Nicotera, Coldiretti non ci sta e chiede un confronto sull’ordinanza anti-fertilizzanti
Un confronto istituzionale serrato si è svolto a Nicotera tra l’amministrazione comunale e Coldiretti CZ-KR-VV, dopo l’introduzione dell’ordinanza n. 18/2025 che vieta l’impiego di fertilizzanti contenenti azoto e fosforo in una parte significativa del territorio. A rappresentare l’organizzazione agricola è stato Giuseppe Porcelli, vicepresidente della Federazione interprovinciale, che ha incontrato il sindaco Giuseppe Marasco e l’assessore ai Lavori Pubblici Marco Vecchio.
Durante la riunione, Coldiretti ha espresso forte preoccupazione per l’impatto del provvedimento sulle aziende agricole locali, sottolineando che il settore non può essere trattato come unico responsabile delle criticità ambientali che interessano la costa. Porcelli ha ricordato come le imprese agricole, dalle più piccole alle più strutturate, operino già sotto vincoli stringenti e controlli puntuali, e che eventuali irregolarità devono essere attribuite ai singoli, non all’intera categoria.
L’organizzazione ha quindi chiesto una sospensione temporanea dell’ordinanza, ritenendola troppo ampia e fondata su analisi tecniche non più attuali, come la relazione ARPACAL del 2023. La richiesta è accompagnata dall’invito ad avviare un percorso condiviso per definire regole più equilibrate e realmente utili alla tutela dell’ambiente.
Il sindaco Marasco ha manifestato apertura al dialogo, ipotizzando l’attivazione di un tavolo tecnico in Prefettura che coinvolga istituzioni, Regione, ARPACAL e rappresentanze agricole.

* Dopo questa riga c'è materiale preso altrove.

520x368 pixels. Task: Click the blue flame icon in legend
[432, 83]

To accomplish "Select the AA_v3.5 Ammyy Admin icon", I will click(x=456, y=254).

Una disponibilità accolta positivamente da Coldiretti, che ha definito costruttiva la posizione del Comune.
“La salvaguardia dell’ambiente resta una priorità – ha affermato Porcelli – ma deve procedere di pari passo con la difesa dell’agricoltura, che rappresenta lavoro, presidio del territorio e sviluppo”. Coldiretti ha confermato la piena volontà di collaborare a un percorso istituzionale che porti a soluzioni sostenibili, aggiornate e rispettose sia del mare sia delle aziende che operano sul territorio.